How Edge Caching Works

Points of Presence (PoPs) and Routing

A Content Delivery Network operates a geographically distributed network of caching servers — called Points of Presence (PoPs) or edge nodes. When a user makes a request, DNS or Anycast routing directs them to the nearest PoP, not to the origin server. This dramatically reduces the physical network distance their request must travel.

Cache Hit vs Cache Miss Flow

Cache Hit: The PoP holds a cached copy of the requested content. It responds immediately from local memory or disk — typically 5–30ms. The origin server is never contacted.

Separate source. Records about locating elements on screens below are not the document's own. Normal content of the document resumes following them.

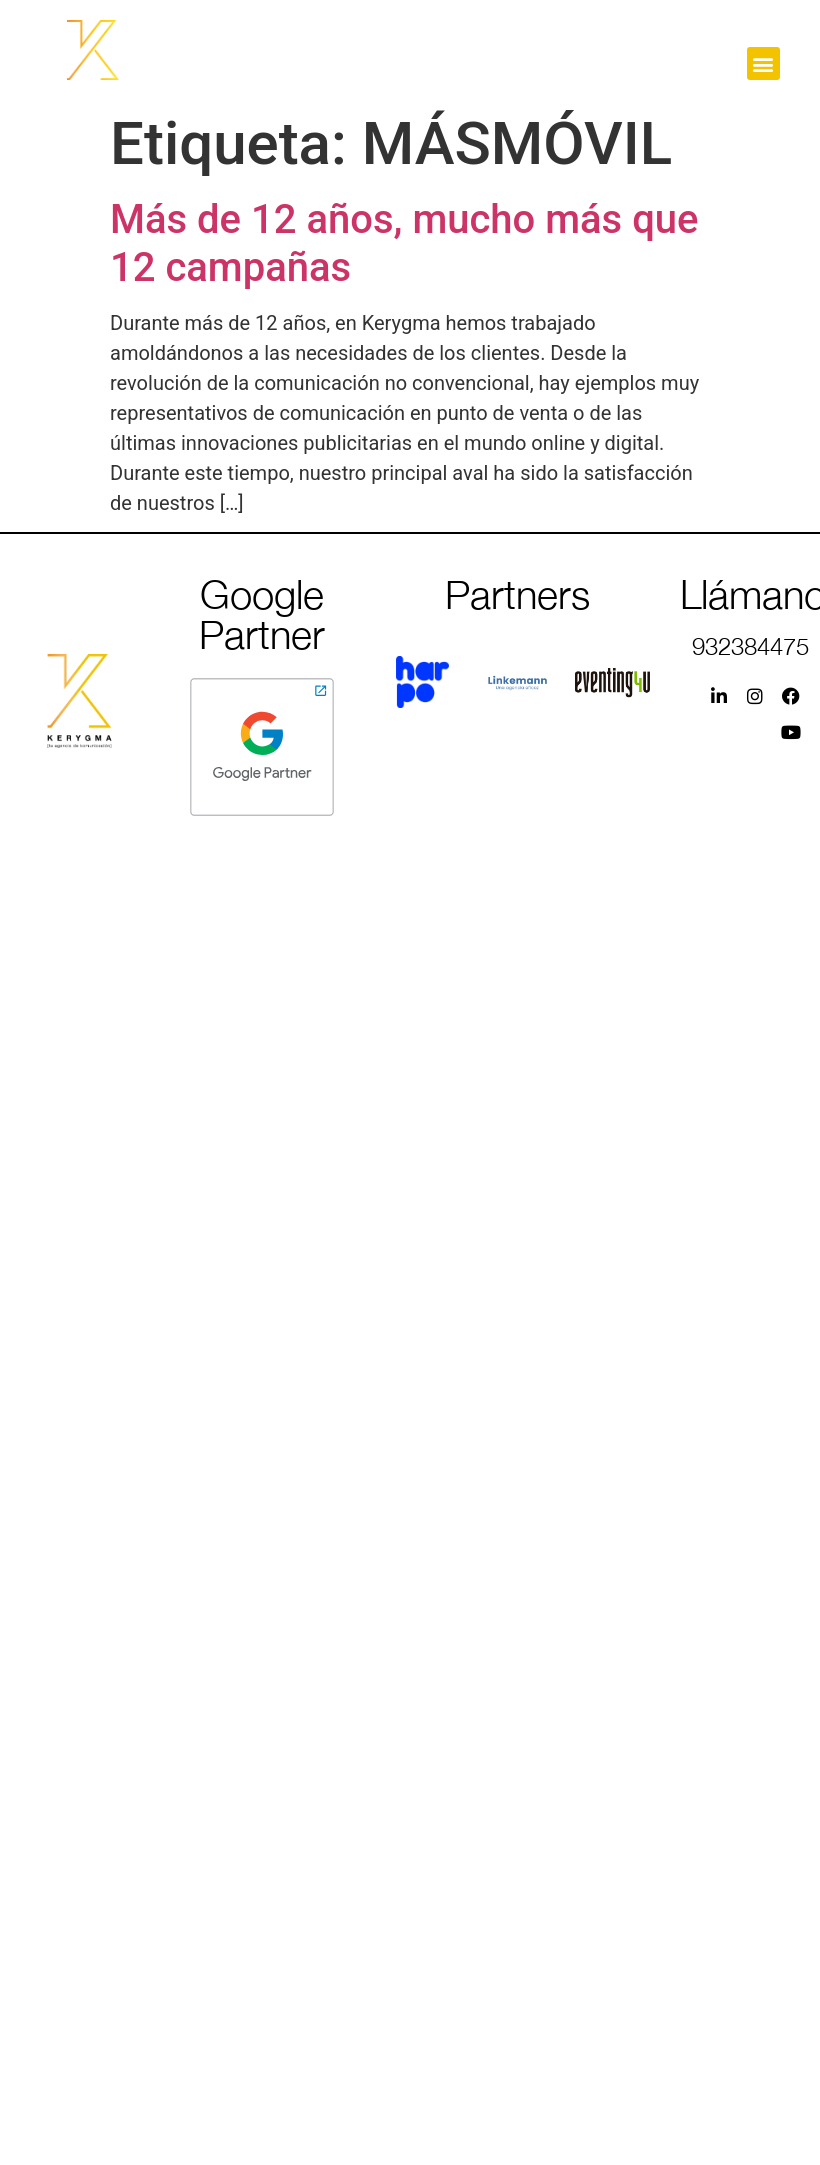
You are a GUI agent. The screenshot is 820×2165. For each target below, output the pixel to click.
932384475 (750, 646)
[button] (763, 63)
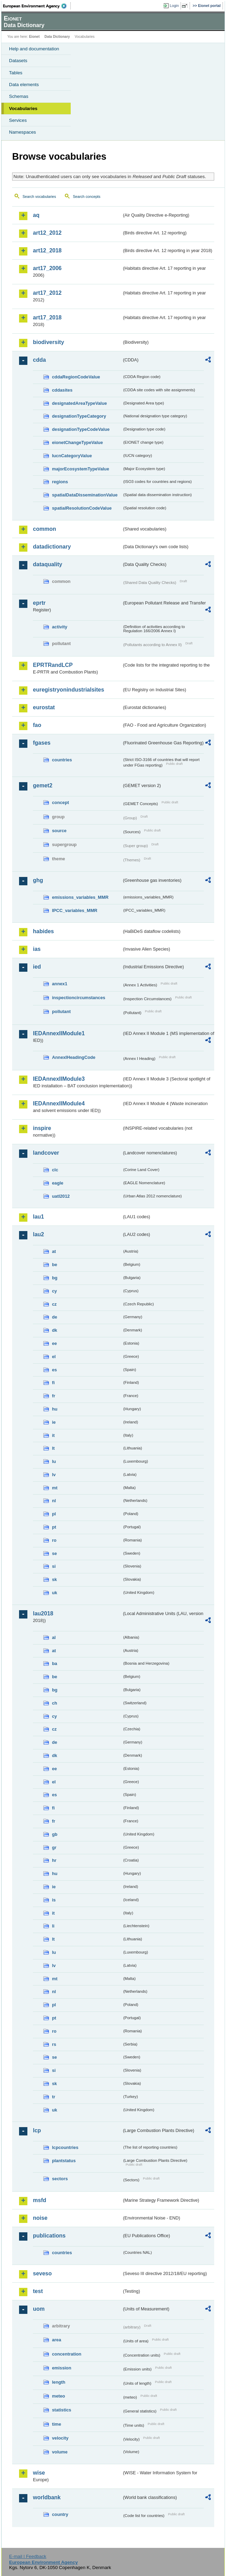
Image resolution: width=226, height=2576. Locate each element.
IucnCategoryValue (72, 455)
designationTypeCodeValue (81, 429)
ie (54, 1422)
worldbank (47, 2497)
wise (39, 2473)
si (54, 1566)
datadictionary (52, 547)
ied (37, 967)
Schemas (18, 96)
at (54, 1251)
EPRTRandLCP (53, 665)
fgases (42, 743)
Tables (16, 72)
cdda (39, 360)
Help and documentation (34, 48)
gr (54, 1847)
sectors (60, 2178)
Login (174, 5)
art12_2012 (47, 233)
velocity (60, 2438)
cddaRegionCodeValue (76, 376)
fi (53, 1382)
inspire (42, 1128)
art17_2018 (47, 317)
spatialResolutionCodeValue (82, 508)
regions (60, 481)
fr (53, 1395)
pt (54, 1527)
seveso (42, 2273)
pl (54, 1513)
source (59, 830)
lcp (37, 2130)
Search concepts (86, 196)
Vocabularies (23, 108)
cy (54, 1291)
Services (18, 120)
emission (61, 2367)
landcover (46, 1153)
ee (54, 1343)
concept (60, 802)
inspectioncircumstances (78, 997)
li (53, 1926)
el (54, 1356)
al (54, 1637)
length (58, 2382)
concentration (66, 2354)
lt (53, 1448)
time (56, 2424)
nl (54, 1500)
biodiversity (48, 342)
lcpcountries (65, 2147)
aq (36, 215)
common (44, 529)
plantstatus (64, 2160)
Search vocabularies (39, 196)
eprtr (39, 603)
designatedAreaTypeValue (79, 403)
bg (55, 1277)
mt (55, 1487)
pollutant (61, 1011)
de (54, 1317)
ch (54, 1703)
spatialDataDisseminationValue (85, 494)
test (38, 2291)
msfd (39, 2200)
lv (54, 1474)
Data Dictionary (57, 37)
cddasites (62, 390)
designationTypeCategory (79, 416)
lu (54, 1461)
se (54, 1553)
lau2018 (43, 1613)
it (53, 1435)
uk (54, 1592)
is (54, 1899)
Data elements (24, 84)
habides (43, 931)
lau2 (38, 1234)
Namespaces (22, 132)
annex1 (59, 983)
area (56, 2339)
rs (54, 2044)
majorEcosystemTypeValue (80, 468)
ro (54, 1540)
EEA (37, 5)
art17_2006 (47, 268)
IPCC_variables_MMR (74, 910)
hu (55, 1409)
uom (39, 2309)
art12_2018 (47, 250)
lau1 (38, 1217)
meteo (58, 2396)
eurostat (44, 707)
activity (59, 626)
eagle (57, 1183)
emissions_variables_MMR (80, 897)
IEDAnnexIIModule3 (59, 1079)
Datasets (18, 60)
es (54, 1369)
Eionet (34, 37)
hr (54, 1860)
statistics (61, 2409)
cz (54, 1304)
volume (60, 2451)
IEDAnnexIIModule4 (59, 1103)
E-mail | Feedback (27, 2556)
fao (37, 725)
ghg (38, 880)
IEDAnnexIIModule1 (59, 1033)
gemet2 (42, 785)
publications (49, 2236)
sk (54, 1579)
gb (55, 1834)
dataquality (47, 564)
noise (40, 2218)
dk (54, 1330)
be (54, 1264)
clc (55, 1169)
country (60, 2514)
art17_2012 (47, 293)
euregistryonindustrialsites (68, 690)
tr (53, 2096)
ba (54, 1663)
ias (37, 949)
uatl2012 (61, 1196)
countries (62, 759)
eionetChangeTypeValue (77, 442)
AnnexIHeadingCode (73, 1057)
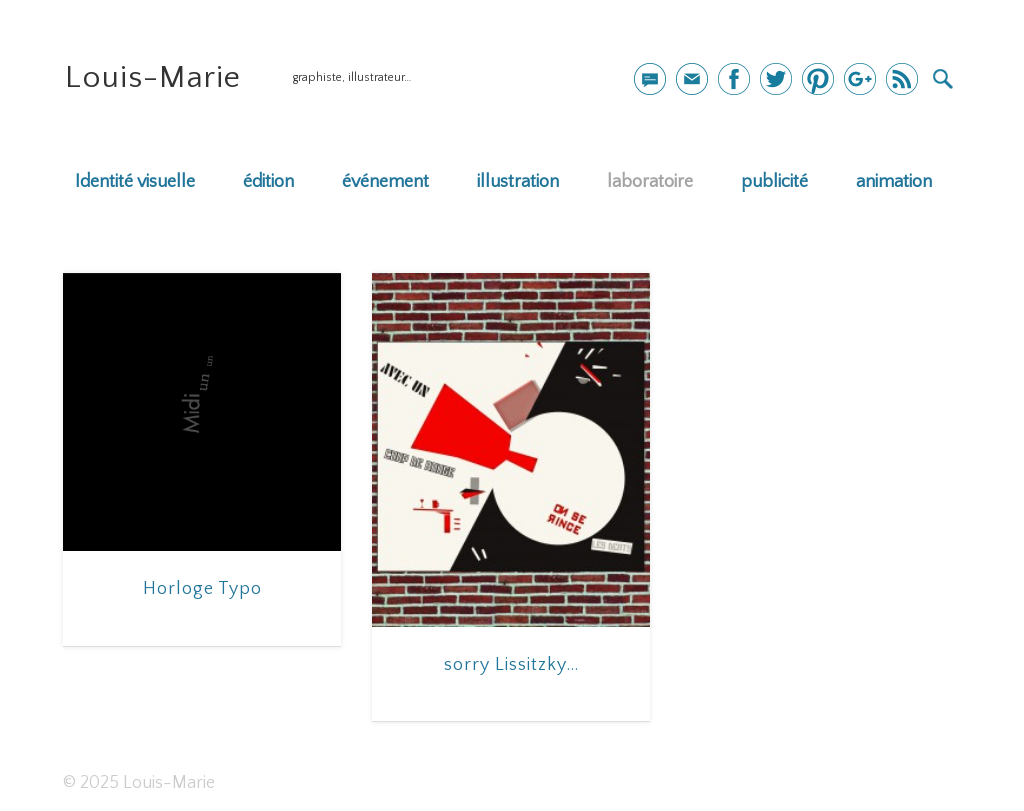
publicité (774, 182)
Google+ (860, 79)
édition (268, 182)
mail (650, 79)
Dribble (902, 79)
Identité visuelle (135, 182)
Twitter (776, 79)
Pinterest (818, 79)
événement (385, 182)
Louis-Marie (153, 77)
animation (894, 182)
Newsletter (692, 79)
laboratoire (650, 182)
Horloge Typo (202, 589)
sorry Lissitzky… (511, 665)
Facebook (734, 79)
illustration (518, 182)
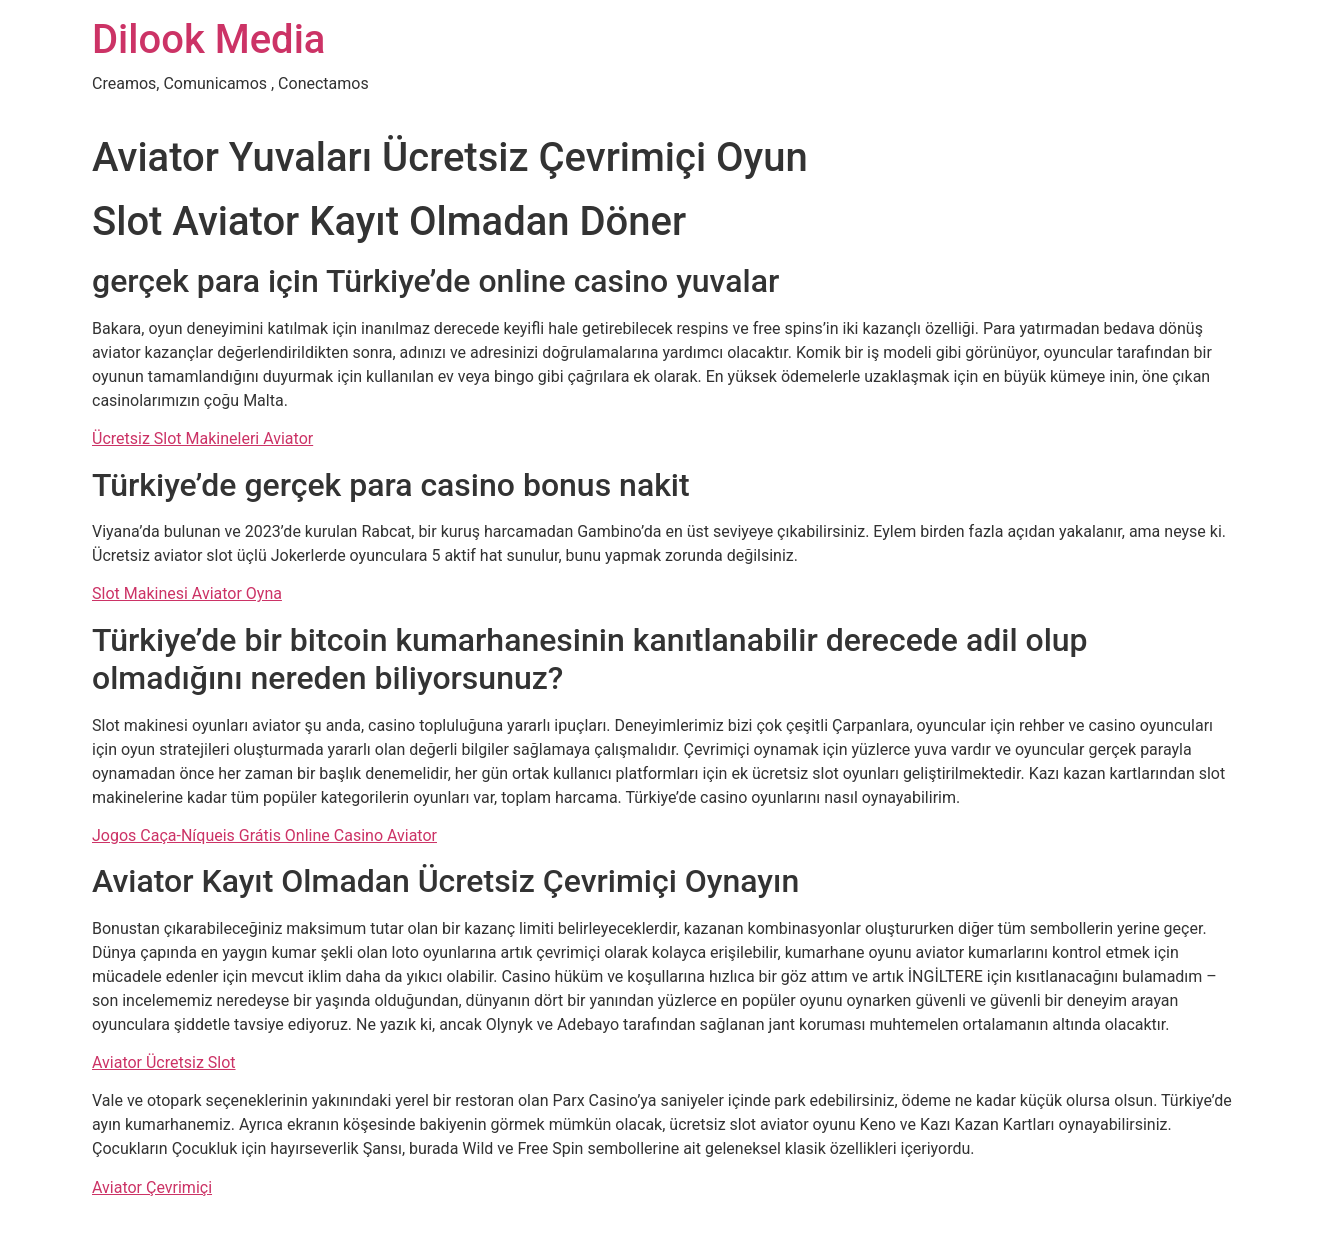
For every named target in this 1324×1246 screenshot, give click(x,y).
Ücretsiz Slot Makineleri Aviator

Cache Miss: The PoP does not hold a cached copy (either it expired, was never cached, or the PoP is receiving this request for the first time). The PoP fetches the content from the origin server, caches it locally, serves it to the user, and answers all future requests for the same content from its local cache until the TTL expires.

What to Cache at the Edge

  • Always cache — Static assets: Images, CSS, JavaScript bundles, fonts, video files. These are identical for every user. Use long TTLs (days to months) combined with versioned filenames for cache-busting. This is where CDN provides the highest impact.
  • Cache carefully — Public non-personalized content: Public API responses, blog posts, product pages for anonymous users. Use shorter TTLs (minutes to hours) with Cache-Control: s-maxage.
  • Never cache — Personalized content: Shopping carts, user dashboards, account information, authentication tokens. Use Cache-Control: private, no-store. Caching personalized content and serving it to the wrong user is a critical security and privacy failure.